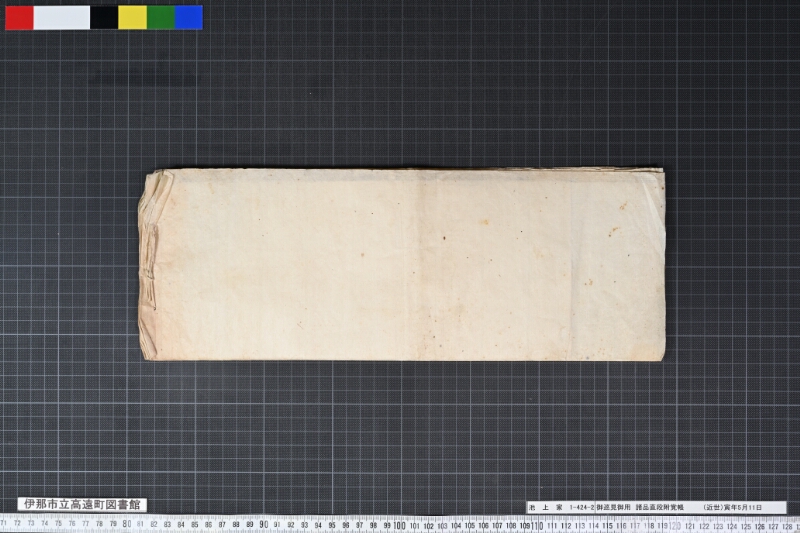Image resolution: width=800 pixels, height=533 pixels.
Task: Click the white color swatch
Action: pyautogui.click(x=62, y=17)
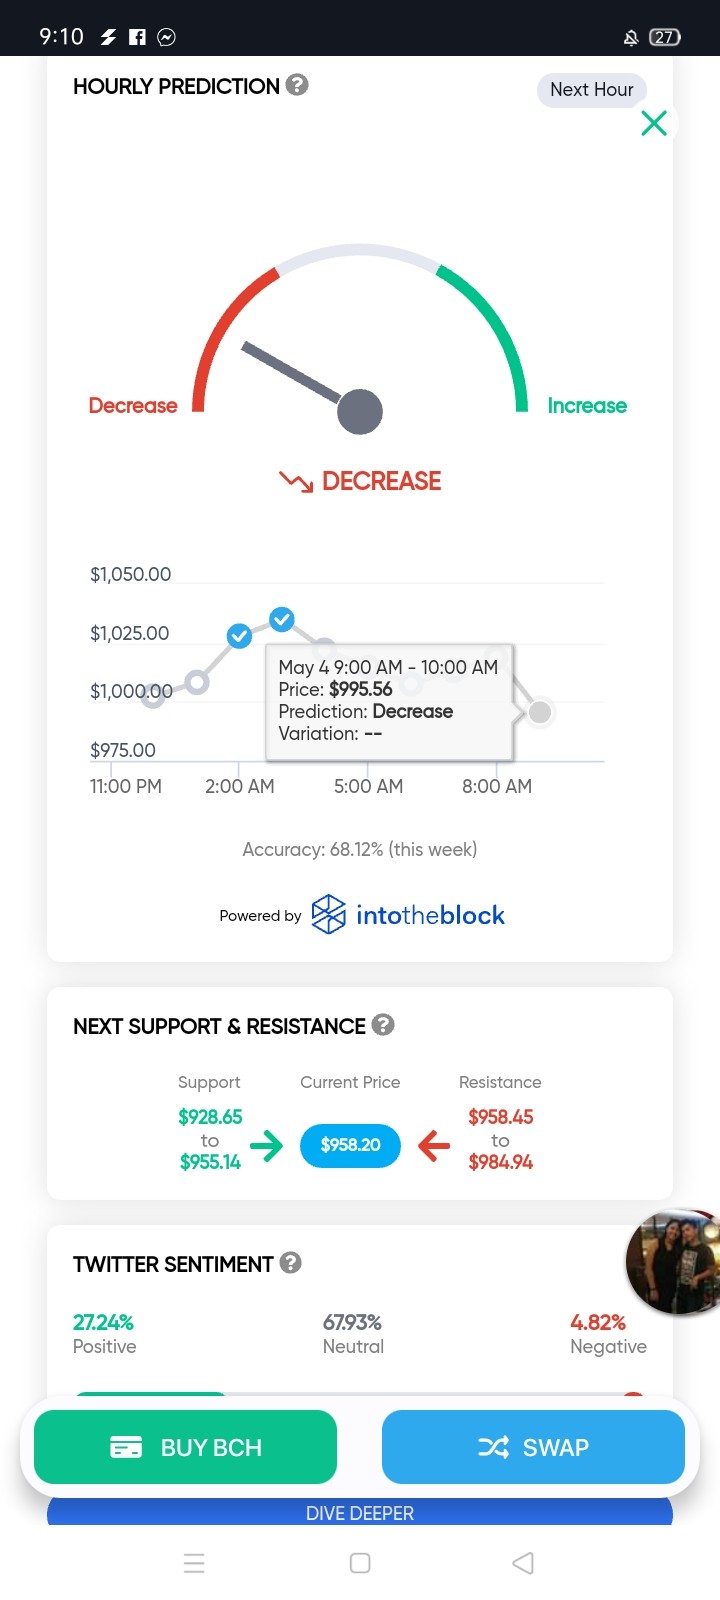Tap the SWAP button
The image size is (720, 1600).
click(x=533, y=1447)
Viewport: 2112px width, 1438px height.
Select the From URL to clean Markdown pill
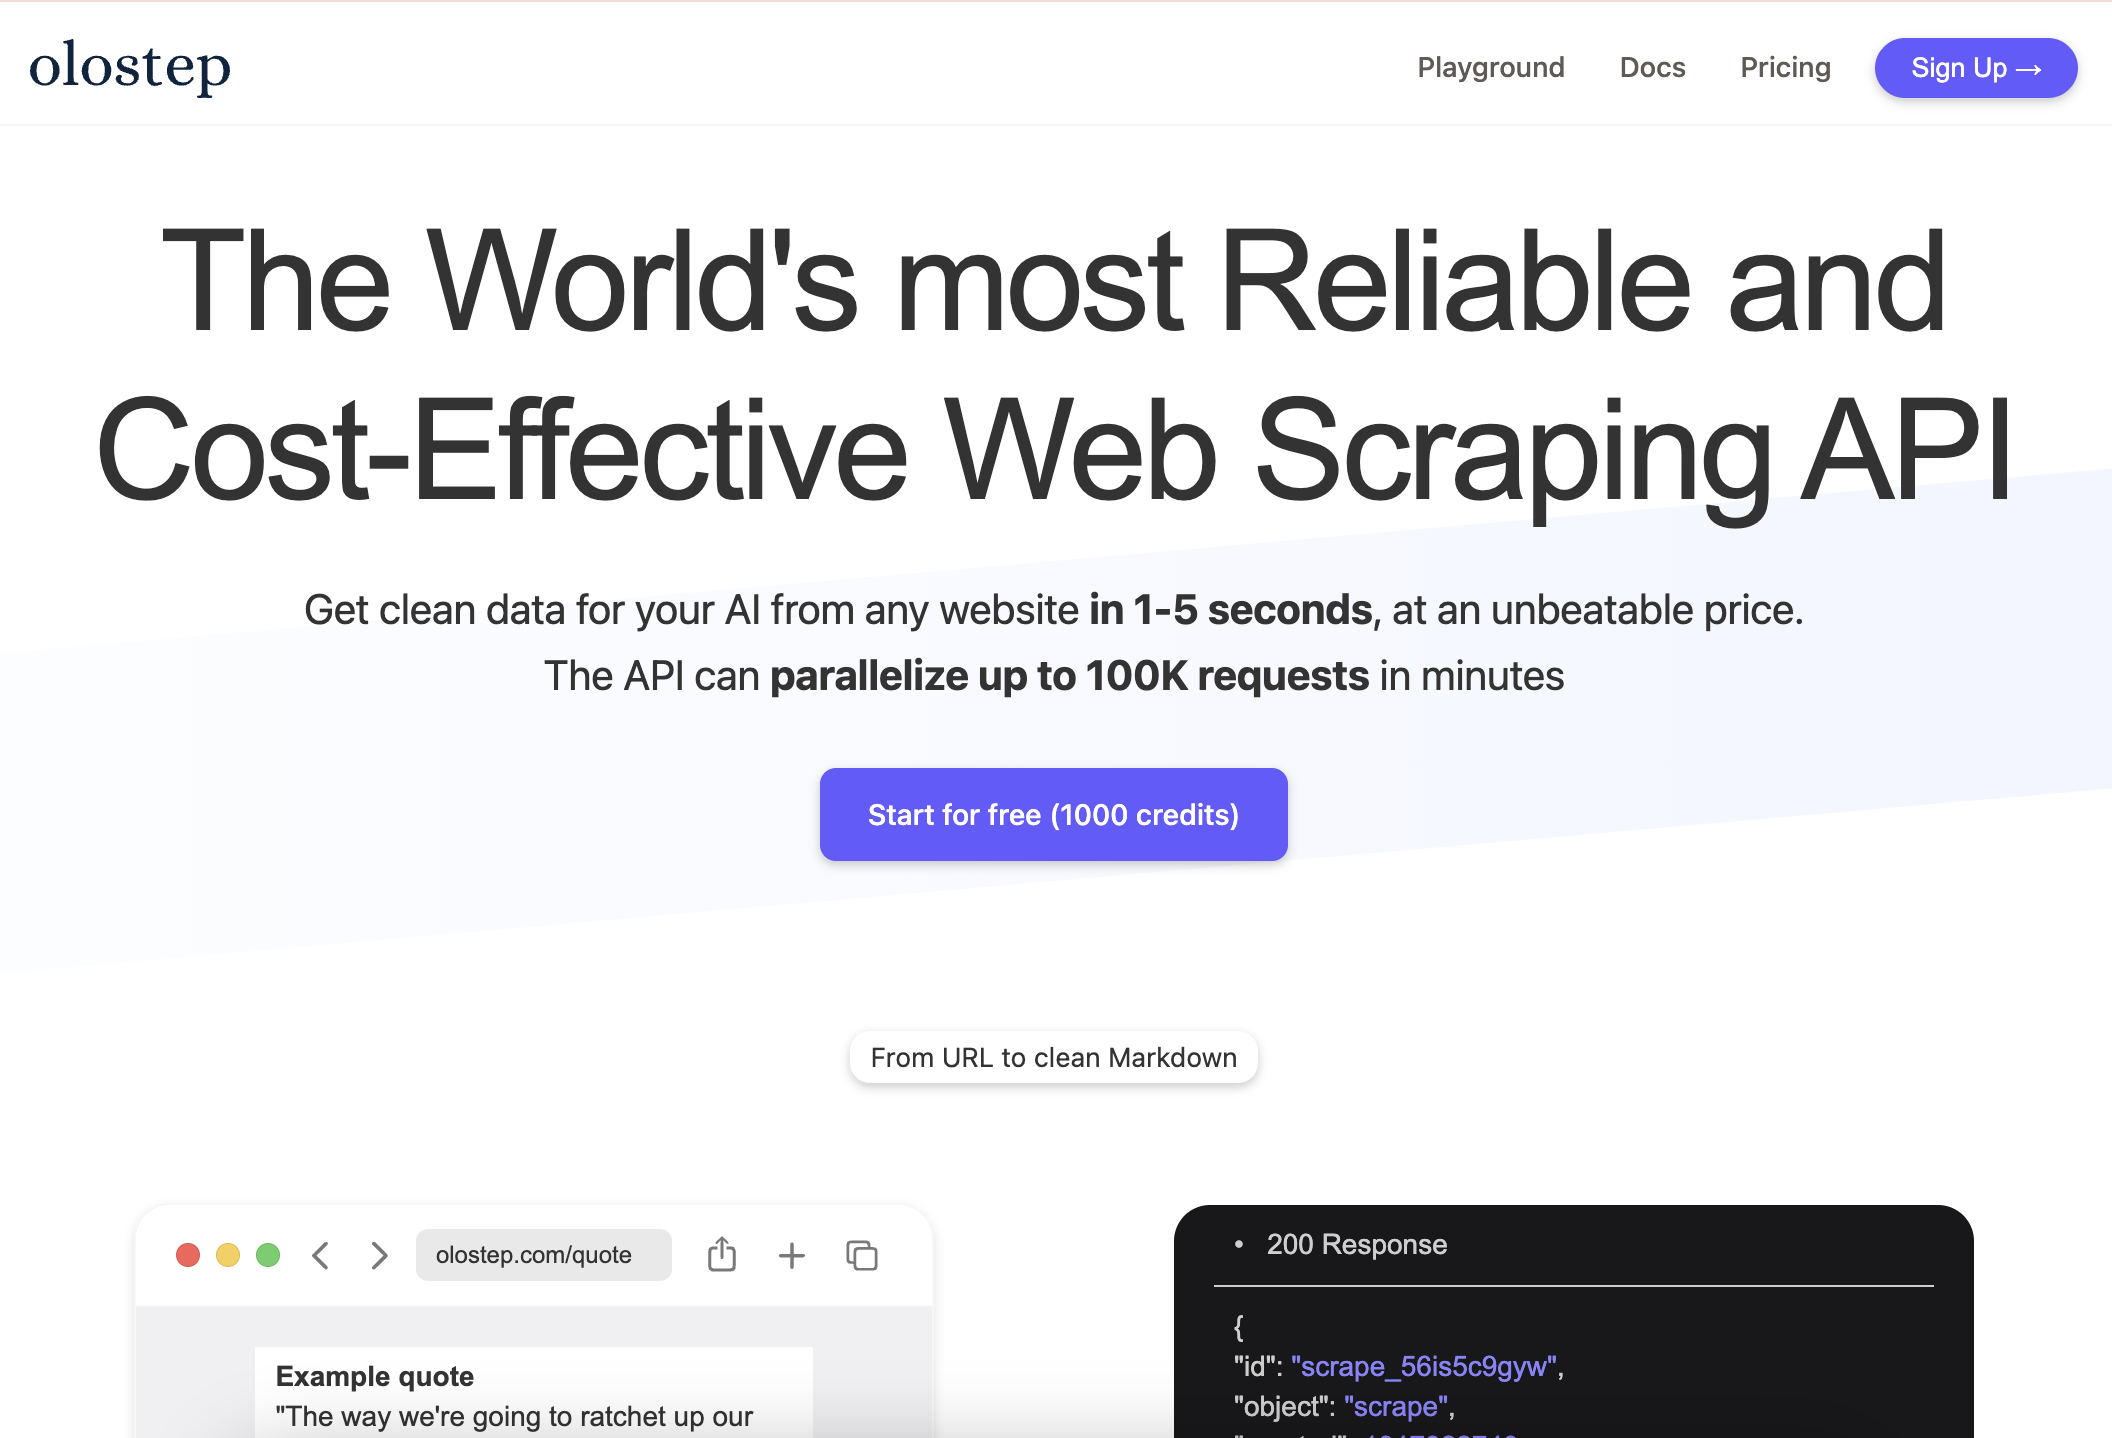pos(1053,1057)
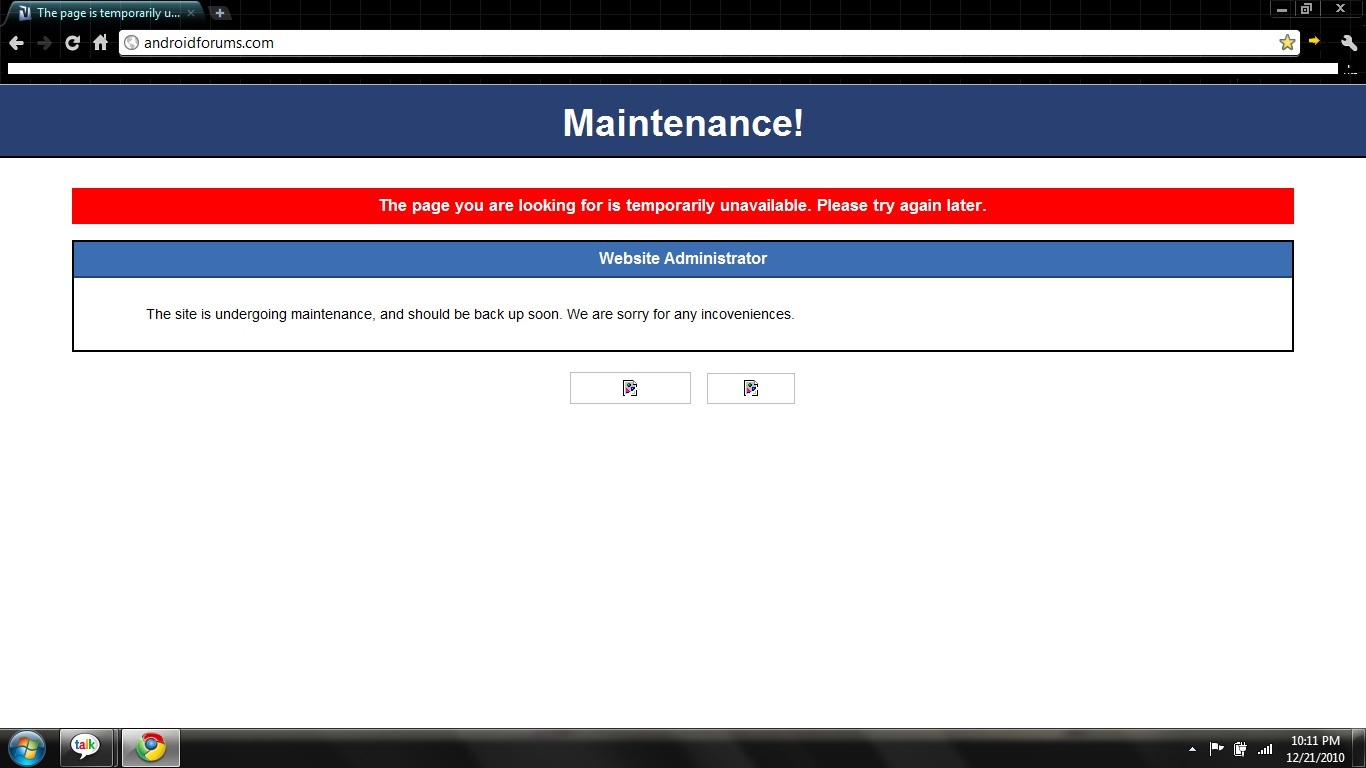
Task: Click the Forward navigation arrow
Action: [44, 43]
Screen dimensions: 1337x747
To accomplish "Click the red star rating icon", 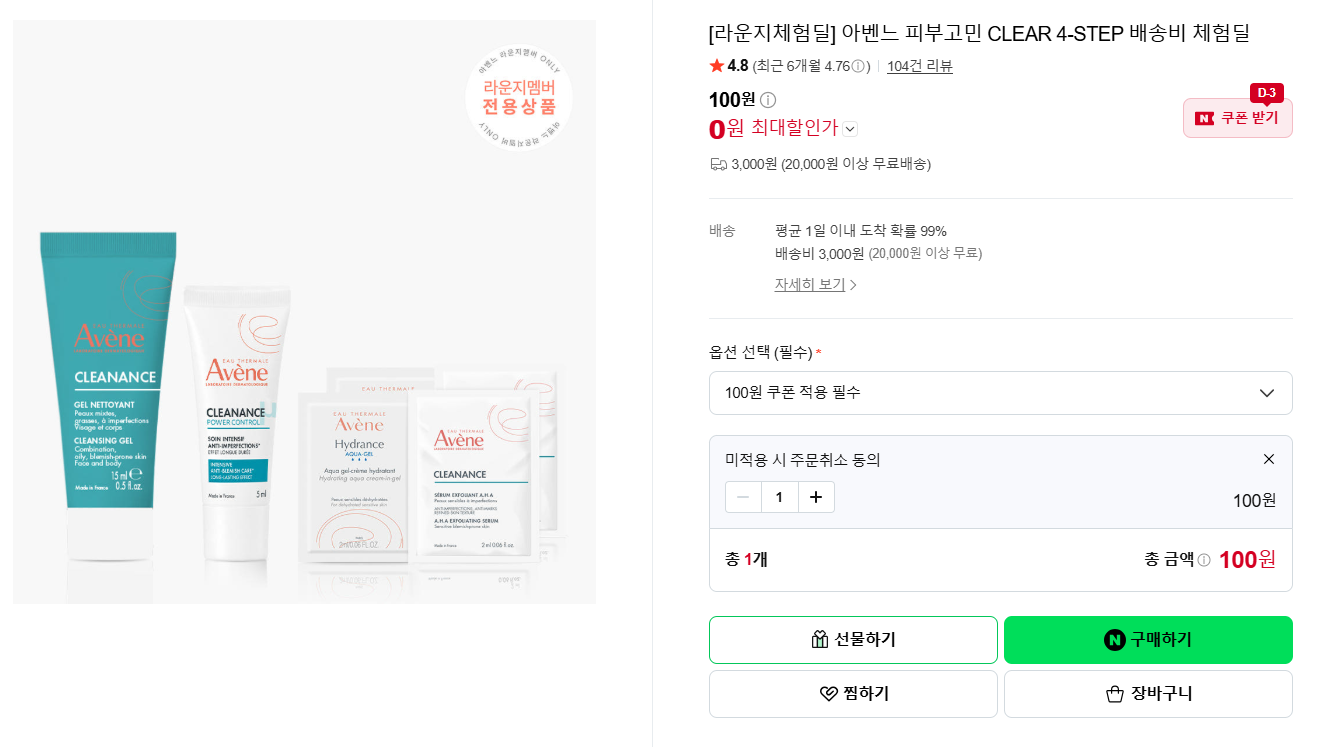I will point(717,66).
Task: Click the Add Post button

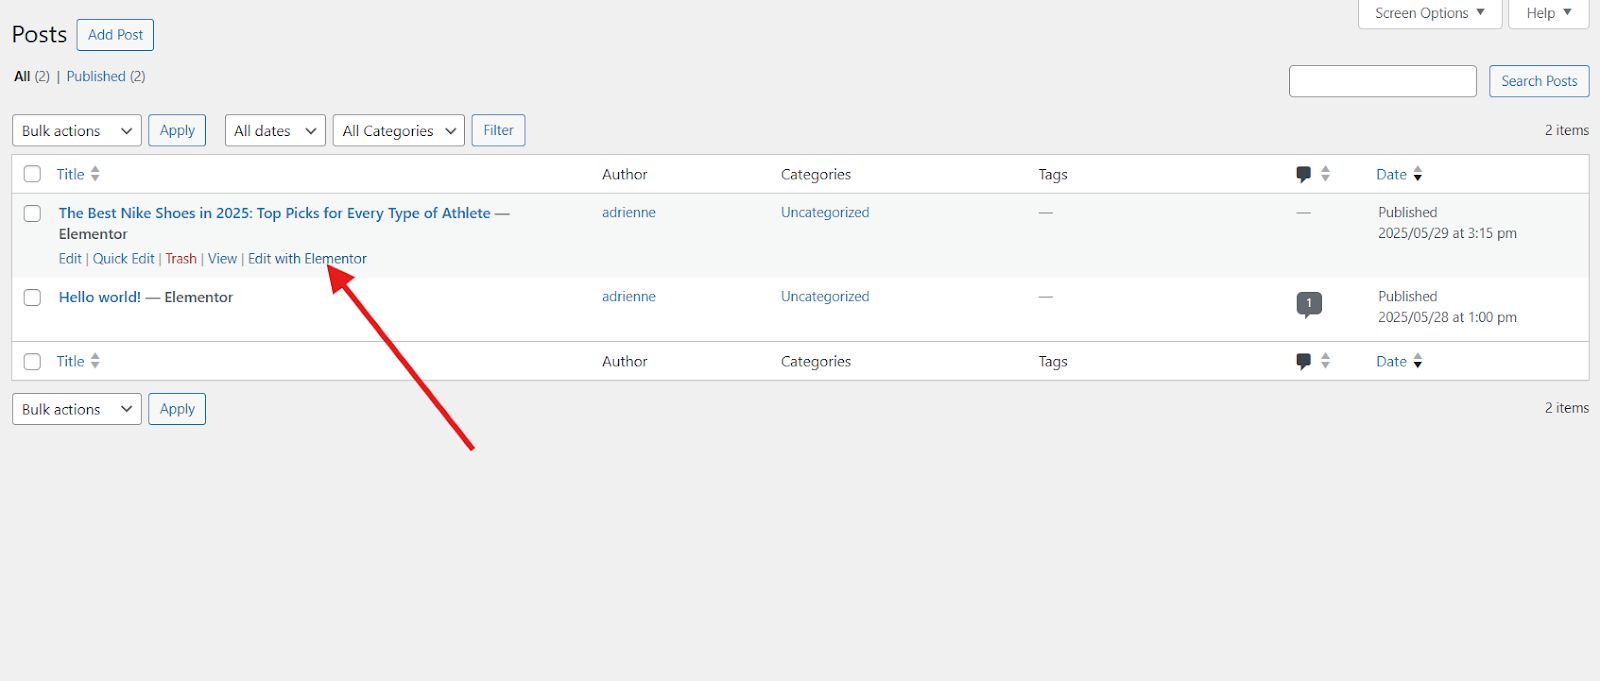Action: (115, 35)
○ ○ ○
> PROBLEM STATEMENT
Recast the records as a Markdown table with the columns Row and Line, one row per line from the beginning of the records through the line containing "Action: [44, 43]", skipping blank lines. Omit the pictures.

> SOLUTION
| Row | Line |
|---|---|
| 1 | Image resolution: width=800 pixels, height=533 pixels. |
| 2 | Task: Click the white color swatch |
| 3 | Action: pyautogui.click(x=62, y=17) |
| 4 | Tap the SWAP button |
| 5 | The image size is (720, 1600). |
| 6 | click(x=533, y=1447) |
| 7 | Viewport: 2112px width, 1438px height. |
| 8 | Select the From URL to clean Markdown pill |
| 9 | pos(1053,1057) |
| 10 | Task: Click the Forward navigation arrow |
| 11 | Action: [44, 43] |